PROMPT 1: According to the passage on transnational cinema in India, what has the industry experienced in the 21st century, particularly with independent film?
PROMPT 2: Write the next paragraph of the passage on transnational cinema in India, following on from its last sentence.

PROVIDED PASSAGE:

= Transnational cinema in India =

Indian transnational cinema refers to the various ways films made in India engage with or operate as a cultural product across national borders, encompassing aspects of production, distribution, exhibition, and reception beyond the country's geographical boundaries. Beyond Bollywood, this phenomenon includes films from various Indian language industries and encompasses both mainstream commercial features and independent productions. Particularly with independent film, the industry has experienced a "transnational turn" in the 21st century, transcending a traditional national cinema framework.

DATASET ENTRIES:
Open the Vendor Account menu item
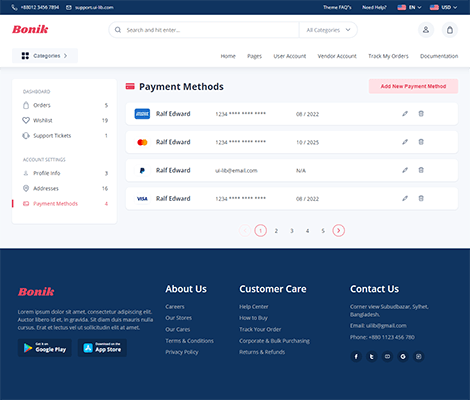Viewport: 470px width, 400px height. click(337, 56)
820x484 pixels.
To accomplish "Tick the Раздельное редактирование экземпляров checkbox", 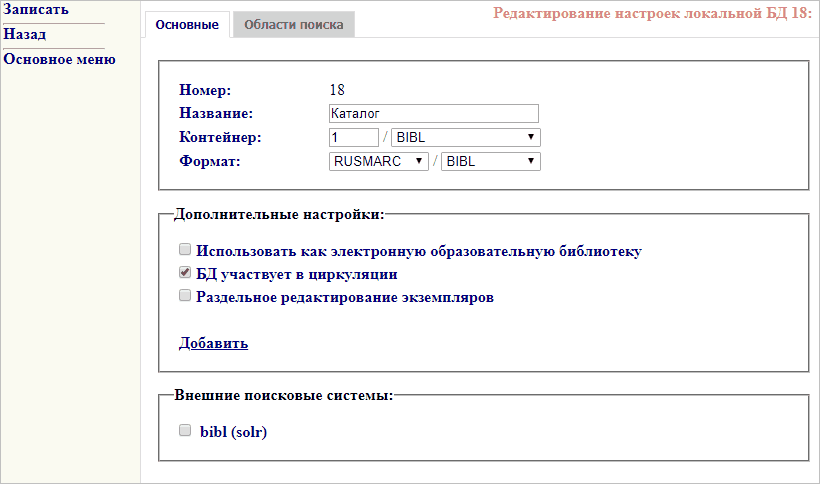I will click(184, 296).
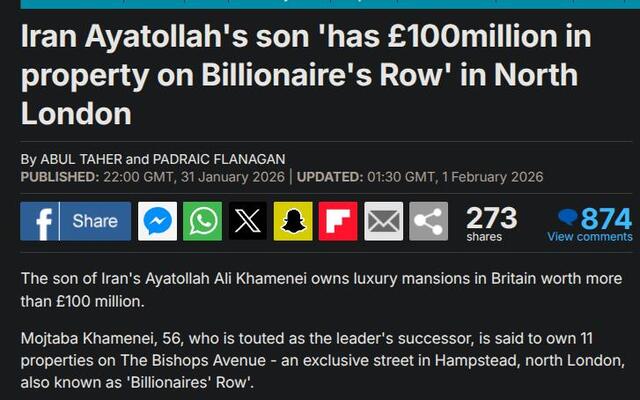Viewport: 640px width, 400px height.
Task: Open generic share options icon
Action: point(428,221)
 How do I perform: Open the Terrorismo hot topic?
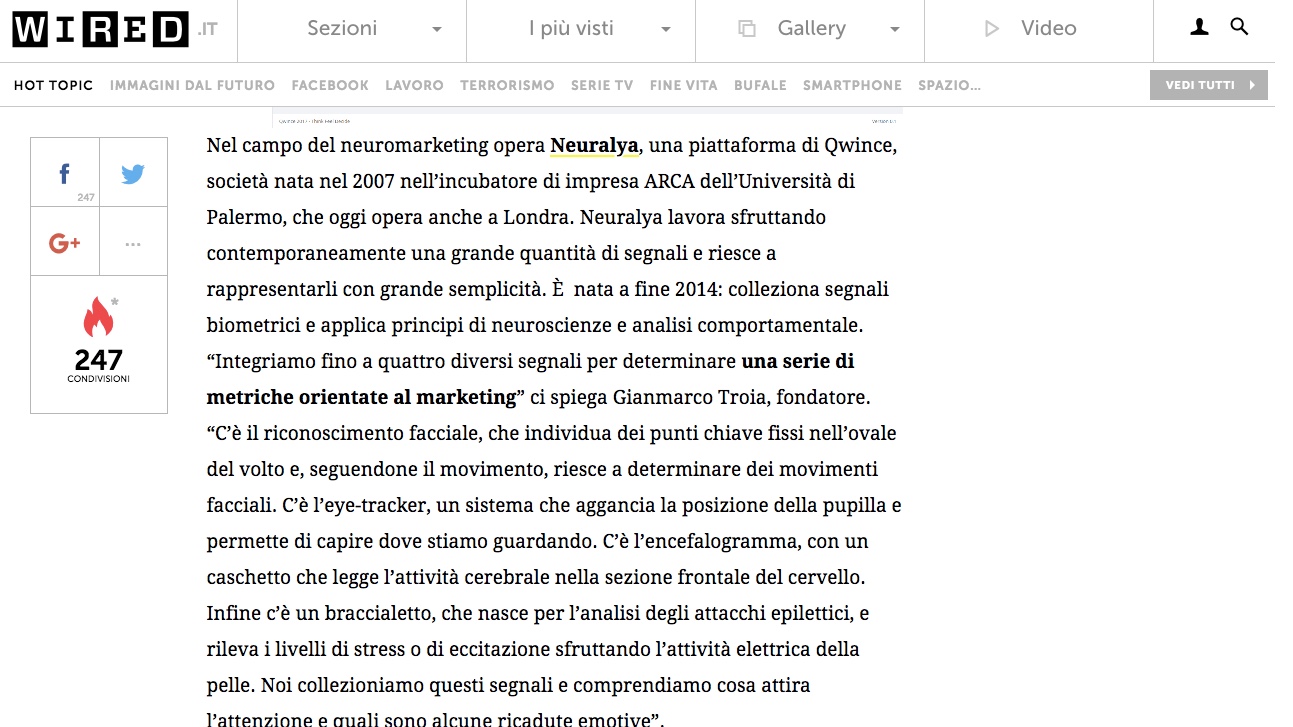click(x=507, y=86)
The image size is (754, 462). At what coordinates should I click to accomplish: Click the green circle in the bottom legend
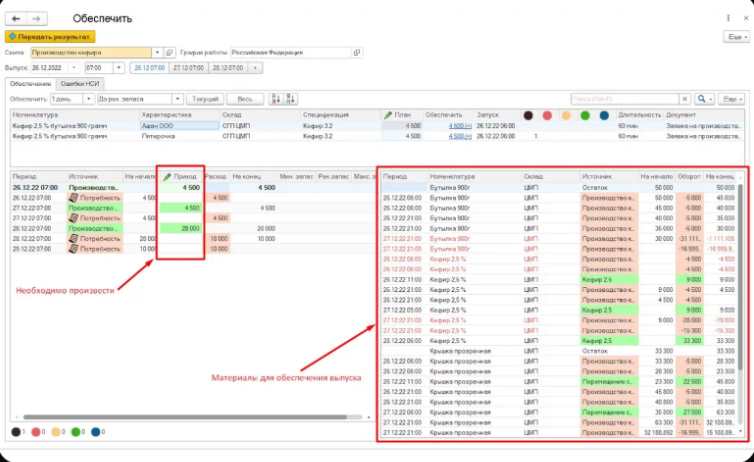pos(76,432)
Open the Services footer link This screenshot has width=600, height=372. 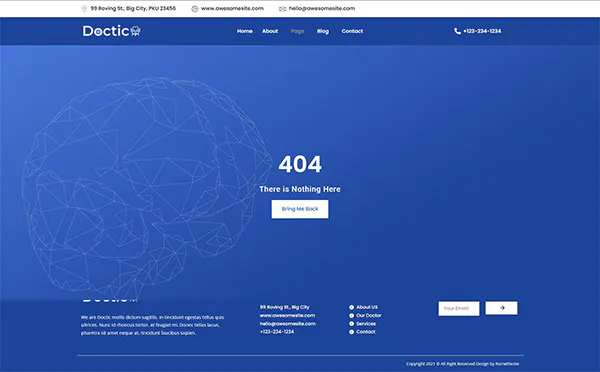pos(366,324)
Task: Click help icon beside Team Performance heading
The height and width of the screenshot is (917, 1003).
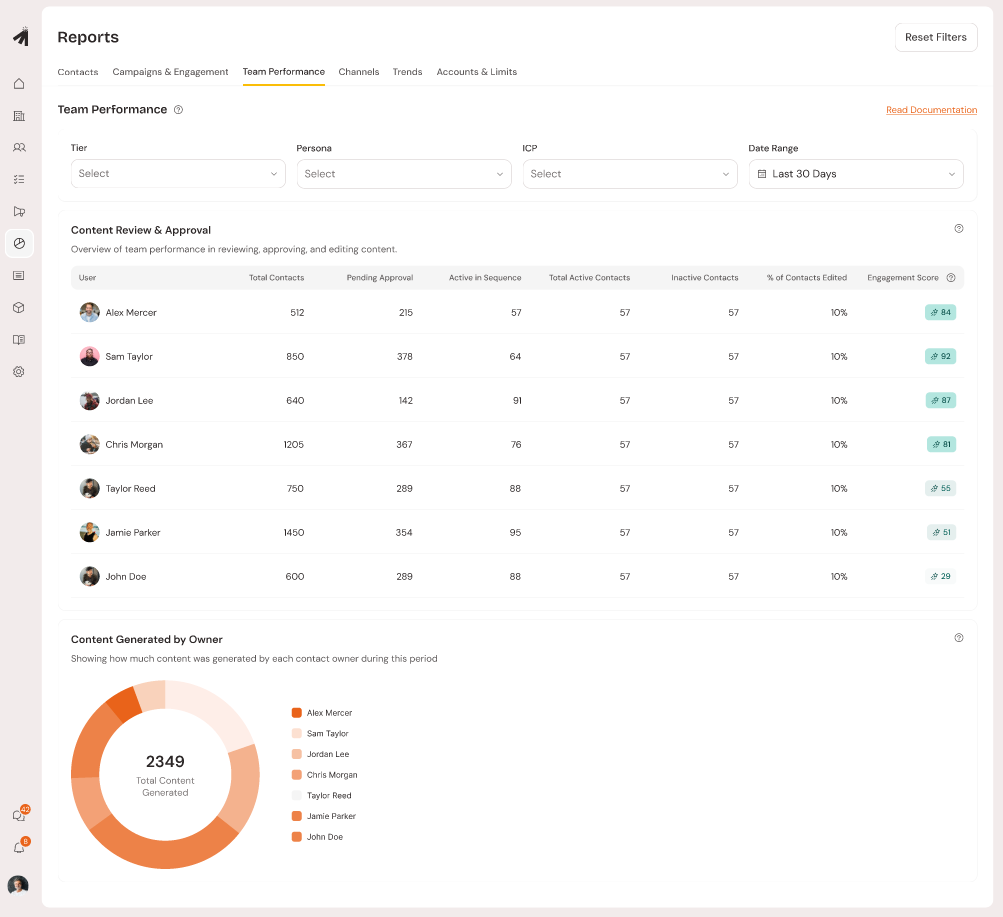Action: pos(178,110)
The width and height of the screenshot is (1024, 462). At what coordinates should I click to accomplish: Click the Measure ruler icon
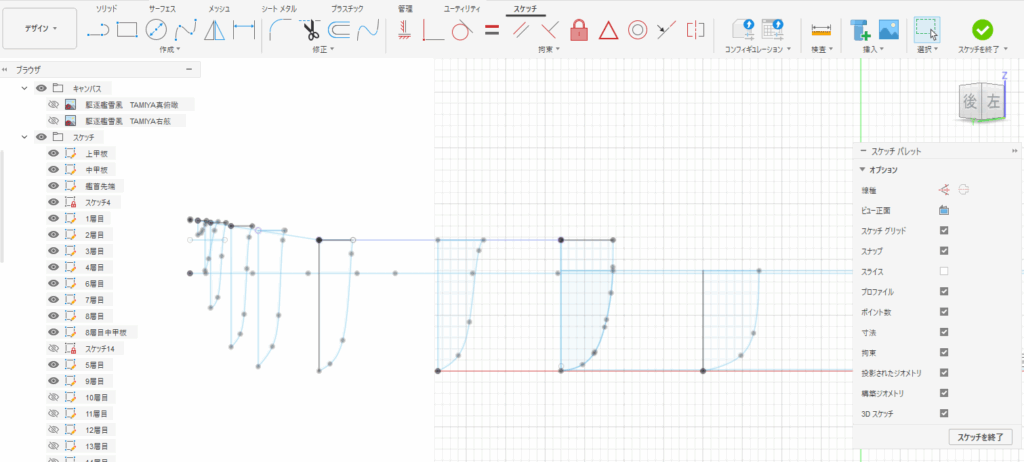tap(821, 29)
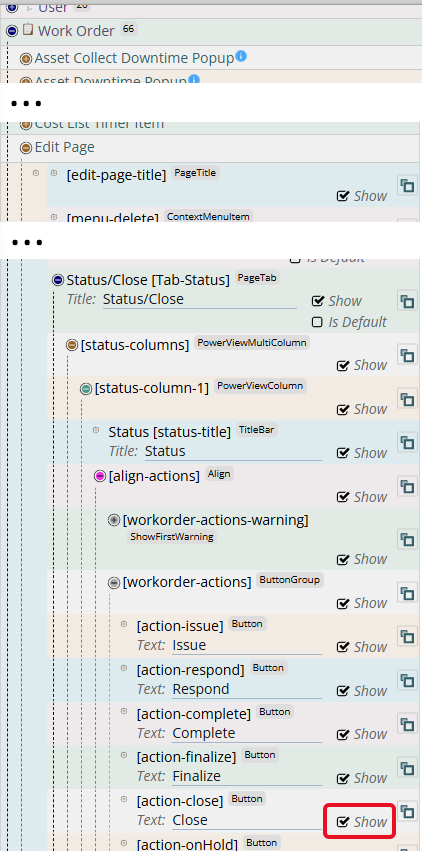422x851 pixels.
Task: Click the copy icon for Status/Close tab row
Action: click(x=407, y=300)
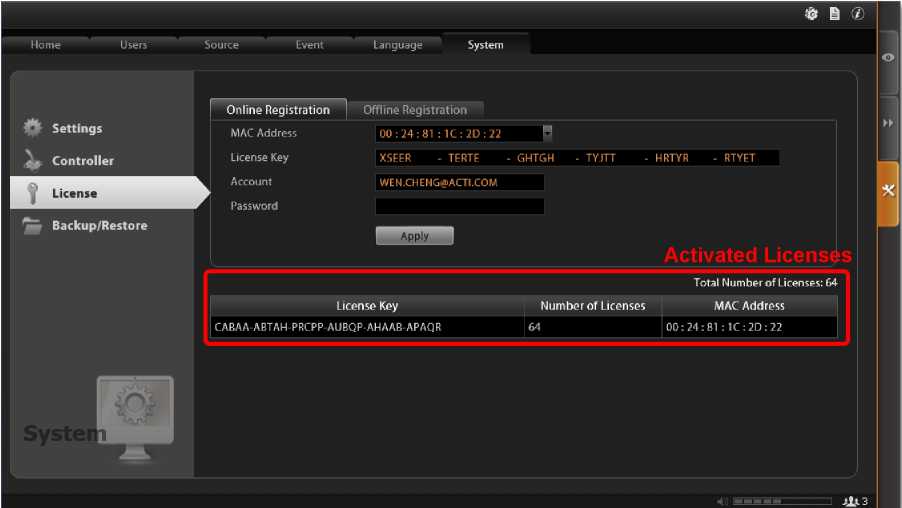Click the Password input field

point(459,206)
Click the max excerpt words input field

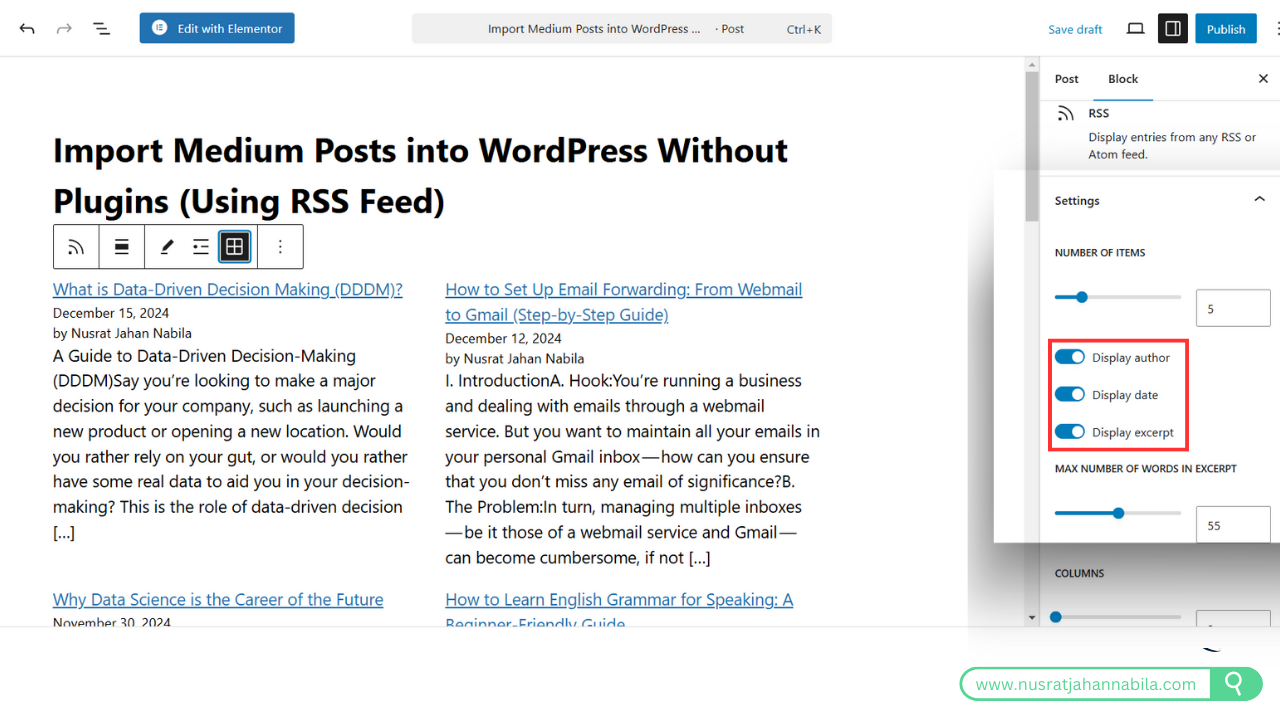(x=1232, y=525)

EXERCISE ANSWER 1: A "transnational turn" that transcends a traditional national cinema framework.

EXERCISE ANSWER 2:
== Mainstream vs. arthouse cinema ==
Mainstream popular Indian cinema has been described as legitimately national in its hermetic political, aesthetic, and effective economy. They are often characterized by melodrama overflowing with songs and dances, a hybrid formation including joyful factors, typical conversations, happy endings, and an escapist tendency to avoid serious social issues. These are described as all-encompassing Masala films, after the spice mix concoction, a cinema of interruptions or 'attractions' with predictable narratives and musical interludes. These films can be classified by central narratives like action-revenge, crime-suspense, romance, family saga, mythological, and the 'social' melodrama. Salim-Javed duo were the ones to pioneer this genre. Some of the most influential early masala films would be Zanjeer (1973), Deewar (1975), Sholay (1975), Trishul (1978), Don (1978), all starring Amitabh Bachchan as an angry, young and flawed protagonist with sharp, punchy dialogs, which are still quoted today.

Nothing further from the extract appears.